Generally, without a rupture, recovery after an appendectomy is just a few days. If the
appendix has ruptured, recovery is longer and antibiotics are necessary.
People can live a normal life without their appendix. Changes in diet, exercise, or other
lifestyle modifications are usually not necessary.
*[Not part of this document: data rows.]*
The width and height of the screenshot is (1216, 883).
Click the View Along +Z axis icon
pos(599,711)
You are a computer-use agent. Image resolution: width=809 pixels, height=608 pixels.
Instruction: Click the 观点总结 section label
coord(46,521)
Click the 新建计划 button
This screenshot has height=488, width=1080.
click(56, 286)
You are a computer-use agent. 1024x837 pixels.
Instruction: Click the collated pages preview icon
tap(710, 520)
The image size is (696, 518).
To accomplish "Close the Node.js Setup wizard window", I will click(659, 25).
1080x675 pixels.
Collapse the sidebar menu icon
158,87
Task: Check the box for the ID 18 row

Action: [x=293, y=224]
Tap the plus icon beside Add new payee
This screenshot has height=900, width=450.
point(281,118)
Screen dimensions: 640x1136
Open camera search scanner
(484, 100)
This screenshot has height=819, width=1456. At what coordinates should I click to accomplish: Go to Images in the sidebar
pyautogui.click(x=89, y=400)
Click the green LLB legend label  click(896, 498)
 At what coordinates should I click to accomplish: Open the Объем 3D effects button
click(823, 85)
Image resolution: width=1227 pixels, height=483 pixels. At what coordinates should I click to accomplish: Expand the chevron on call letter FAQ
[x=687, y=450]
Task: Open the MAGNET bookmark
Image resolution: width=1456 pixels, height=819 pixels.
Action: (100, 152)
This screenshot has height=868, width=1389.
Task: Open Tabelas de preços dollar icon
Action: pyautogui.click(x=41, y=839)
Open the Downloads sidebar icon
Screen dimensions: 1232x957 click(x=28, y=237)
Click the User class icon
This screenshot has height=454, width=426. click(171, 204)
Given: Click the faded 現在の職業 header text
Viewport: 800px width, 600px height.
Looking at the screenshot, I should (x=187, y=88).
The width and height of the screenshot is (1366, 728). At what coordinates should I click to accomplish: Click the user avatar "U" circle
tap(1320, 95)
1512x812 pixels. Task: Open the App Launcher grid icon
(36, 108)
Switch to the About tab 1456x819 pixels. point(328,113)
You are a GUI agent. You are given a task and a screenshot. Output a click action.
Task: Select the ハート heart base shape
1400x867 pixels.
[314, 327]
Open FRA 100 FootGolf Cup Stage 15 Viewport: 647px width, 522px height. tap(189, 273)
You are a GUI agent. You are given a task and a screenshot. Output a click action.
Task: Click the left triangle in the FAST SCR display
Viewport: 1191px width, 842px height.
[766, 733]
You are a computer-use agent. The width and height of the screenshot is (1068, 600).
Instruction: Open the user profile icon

PREVENTION OF APPENDICITIS:
There is no way to prevent appendicitis. However, appendicitis may be less common in
people who eat foods high in fibre, such as fresh fruits and vegetables

SUMMARY:
Complicated appendicitis may occur more in patients with atypical symptoms (epigastric
pain, diarrhea, malaise, lack of anorexia, and history of chronic RLQ pain), those who
are older, married, without higher education or with a longer interval from the onset of
symptoms to admission. Patients with these factors and suspicion for appendicitis
should be evaluated, advised and followed-up in a vigorous way not to be overlooked.
Furthermore, “bedside evaluation” is a useful, cheap, quick and readily available
method for identifying those at risk for developing complicated acute appendicitis.